## YOUR TASKS
(A) In the post about not eating until 4pm, what did the writer eat when blood sugar crashed?
(B) Write the next part of the post about not eating until 4pm, picking up after its final sentence.

## TEXT BLOCK
* * * * * * * * *
Why I Thought Not Eating Till 4pm Meant I Was in Control

Published on 2 March 2026 at 16:39

Six years on from covid and my body still feels like

it's in lockdown mode. Less movement.

Four stone heavier. I've hit midlife. So

has my midriff. 

 

I've tried every diet under the sun. Calorie

counting. 80/20. Protein shakes. They all 

worked at first. They always do. Until they don't. 

Eventually they became unsustainable, and I 

ultimately regained what I'd lost. Sometimes

threefold.

 

I'd lose 6lb. I'd gain 4. I'd lose 4lb and regain 6.

It was a vicious circle. I was fighting a constant

battle. 

 

Somewhere along the way, after all the plans 

and resets and "I'll start again tomorrow," my

body started to regress. I didn't feel hungry

anymore. I'd skip breakfast. Skip lunch.

I didn't bat an eyelid. I wore it like a 

badge of pride.

 

At 2pm I'd check the clock and make another

coffee to tide me over. That quiet flicker of 

satisfaction - look at how disciplined I am.

 

4pm would hit and so would my blood sugar. 

 

Suddenly I'd feel shaky, dizzy, sick. Before

I even realised what I was doing, I'd 

demolish a whole packet of digestive

biscuits, just trying to stabilise myself. 

 

And it wasn't just the crashes. 

 

My IBS had flared badly. The pain was

immobilising and unpredictable. There were

days when I feared leaving the house in case my

body betrayed me. I would organise my day around

bathrooms and Imodium.

 

Food had become both my nemesis and the 

solution. 

 

The more I restricted, the worse everything

seemed to spiral. My body wasn't calm. It was

in panic mode and stressed.
* * * * * * * * *
## DATA EXCERPTS
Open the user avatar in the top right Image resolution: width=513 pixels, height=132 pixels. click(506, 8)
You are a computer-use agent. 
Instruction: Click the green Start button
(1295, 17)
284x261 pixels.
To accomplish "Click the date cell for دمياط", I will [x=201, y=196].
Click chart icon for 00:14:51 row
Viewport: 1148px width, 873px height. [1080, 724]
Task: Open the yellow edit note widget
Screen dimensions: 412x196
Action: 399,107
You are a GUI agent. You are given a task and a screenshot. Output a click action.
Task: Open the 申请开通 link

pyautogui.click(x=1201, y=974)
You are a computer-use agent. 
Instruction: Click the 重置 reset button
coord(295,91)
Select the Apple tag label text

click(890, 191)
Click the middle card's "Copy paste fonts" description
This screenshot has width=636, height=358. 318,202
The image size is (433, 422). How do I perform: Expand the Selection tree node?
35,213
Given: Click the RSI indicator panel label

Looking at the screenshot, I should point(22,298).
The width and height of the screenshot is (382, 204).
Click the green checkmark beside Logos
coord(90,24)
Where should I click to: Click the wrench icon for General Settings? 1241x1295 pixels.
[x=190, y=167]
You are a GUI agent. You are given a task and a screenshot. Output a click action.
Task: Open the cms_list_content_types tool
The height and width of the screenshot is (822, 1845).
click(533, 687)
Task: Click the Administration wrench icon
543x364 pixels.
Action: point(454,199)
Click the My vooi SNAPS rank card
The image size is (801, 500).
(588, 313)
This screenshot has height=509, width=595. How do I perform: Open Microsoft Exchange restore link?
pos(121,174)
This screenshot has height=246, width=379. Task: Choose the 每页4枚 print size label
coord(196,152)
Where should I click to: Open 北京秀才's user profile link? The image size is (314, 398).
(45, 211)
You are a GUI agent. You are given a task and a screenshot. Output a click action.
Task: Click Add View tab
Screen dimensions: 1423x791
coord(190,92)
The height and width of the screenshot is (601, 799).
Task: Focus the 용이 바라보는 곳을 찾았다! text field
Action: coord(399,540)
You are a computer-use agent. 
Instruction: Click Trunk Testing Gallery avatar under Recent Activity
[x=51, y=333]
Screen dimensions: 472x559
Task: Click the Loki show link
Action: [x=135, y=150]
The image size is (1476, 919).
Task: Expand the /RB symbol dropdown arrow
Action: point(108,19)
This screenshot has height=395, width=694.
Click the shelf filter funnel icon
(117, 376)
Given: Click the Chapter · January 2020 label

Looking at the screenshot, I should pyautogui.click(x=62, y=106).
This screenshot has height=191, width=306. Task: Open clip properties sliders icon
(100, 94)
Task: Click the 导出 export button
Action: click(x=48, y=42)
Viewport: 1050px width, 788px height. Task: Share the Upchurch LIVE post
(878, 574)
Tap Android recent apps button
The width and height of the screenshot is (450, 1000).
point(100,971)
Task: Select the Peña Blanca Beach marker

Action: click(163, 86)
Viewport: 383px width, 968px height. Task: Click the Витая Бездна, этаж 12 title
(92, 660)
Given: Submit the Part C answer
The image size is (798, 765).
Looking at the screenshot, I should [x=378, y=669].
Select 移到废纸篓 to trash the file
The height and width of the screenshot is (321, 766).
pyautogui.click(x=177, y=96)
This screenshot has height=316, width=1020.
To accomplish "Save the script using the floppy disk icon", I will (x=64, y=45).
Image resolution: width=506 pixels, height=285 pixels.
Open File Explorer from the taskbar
* * * * * * * * *
## SOLVED TASKS
(A) A whole packet of digestive biscuits.

(B)
 

And somewhere in that realisation, suddenly

my mindset shifted. 

 

Not dramatically. Not overnight. Just quietly. 

 

Instead of waiting for that 4pm crash and burn,

I started to eat regularly. Five times a day. No

excuses. Breakfast, lunch, dinner, and two light,

high protein snacks in-between.

 

At first it felt wrong. I felt like a rebel. I wasn't having

to earn my food. I wasn't proving anything. 

 

But slowly, my body began to regulate.

 

The crashes softened. The dizziness eased. 

My sleep started to improve. The restless legs started

to settle.

 

And to my surprise, the weight started to move too. Five

pounds in just over 2 weeks. Nothing extreme. Nothing

intense, just slow and steady.

 

I used to want fast weight loss. The trouble is the faster 

the loss, the quicker the gain. I'm tired of fighting the 

same weight, day after day, week after week, year after

year, decade after decade.

 

One pound per week equates to fifty two pounds per year.

That's a whopping three stone 10lbs. That's consistency, 

that's results. That is true health. 

 

 I no longer wait for the blood sugar dip. I eat at set times.

Regular intervals throughout the day, with not a digestive 

biscuit in sight. 

 

For years, holding it together meant tightening the reins.

Making yet another coffee. Waiting it out. Power naps. 

Proving I didn't need breakfast. Proving I was 

disciplined. Proving I was smaller. 

 

It turns out that I was just tired. 

 

Now holding it together has a different vibe. It

looks like eating before I crash. Like packing a snack before

I leave the house. Like refusing to let fear organise my life.

 

It's not dramatic. It's not a glow-up. It's just slow and steady.

 

I'm done wearing hunger like an Olympic sport, No more

gold medals for self-denial. 

 

If that makes me undisciplined, so be it.